(Records for finding described items)
******
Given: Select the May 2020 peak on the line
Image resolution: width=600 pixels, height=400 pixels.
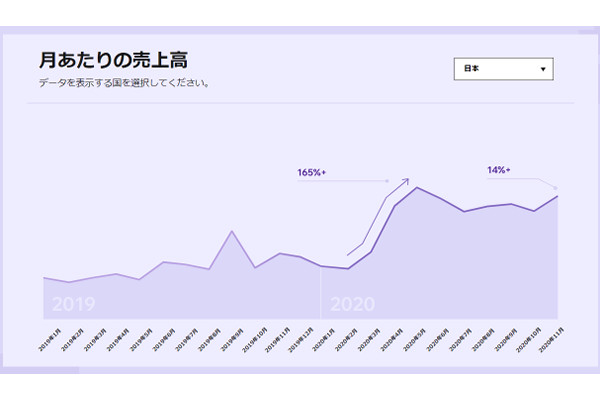Looking at the screenshot, I should [416, 187].
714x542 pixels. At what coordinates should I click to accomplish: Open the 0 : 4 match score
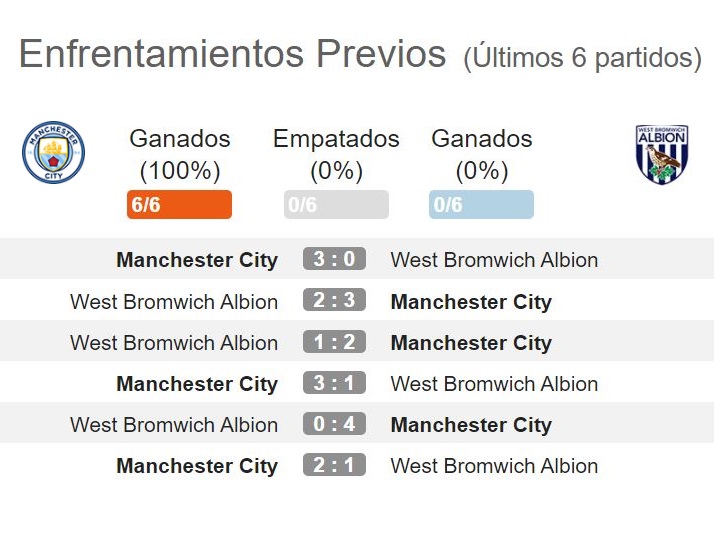[334, 424]
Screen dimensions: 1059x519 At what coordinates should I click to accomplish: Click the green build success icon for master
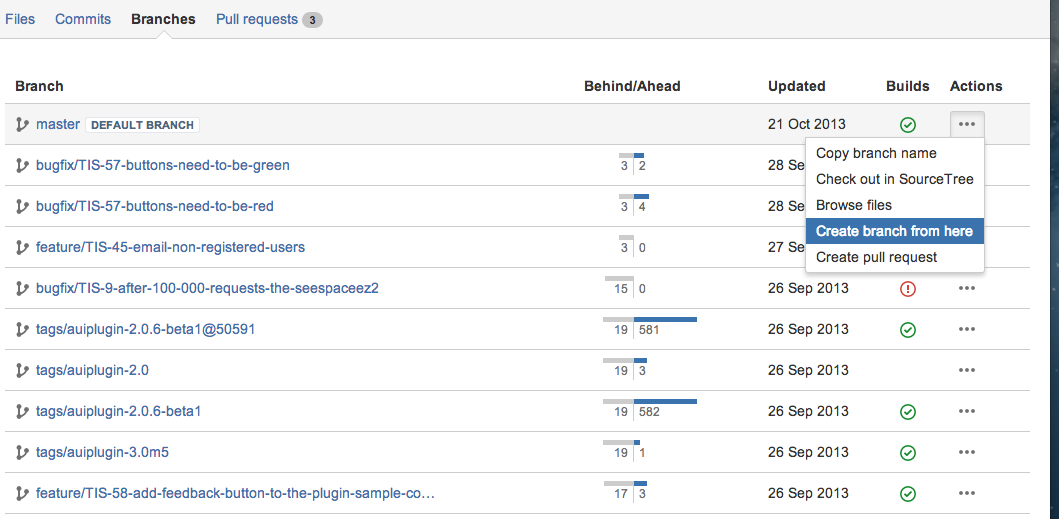(908, 124)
******
> What you need to do:
Output every line of the listing above word for word, leaving out the pictures.

> Answer below:
Given: Select the May 2020 peak on the line
Image resolution: width=600 pixels, height=400 pixels.
Looking at the screenshot, I should [416, 187].
714x542 pixels. At what coordinates should I click to accomplish: Open the 0 : 4 match score
[334, 424]
Screen dimensions: 1059x519 At what coordinates should I click to accomplish: Click the green build success icon for master
(908, 124)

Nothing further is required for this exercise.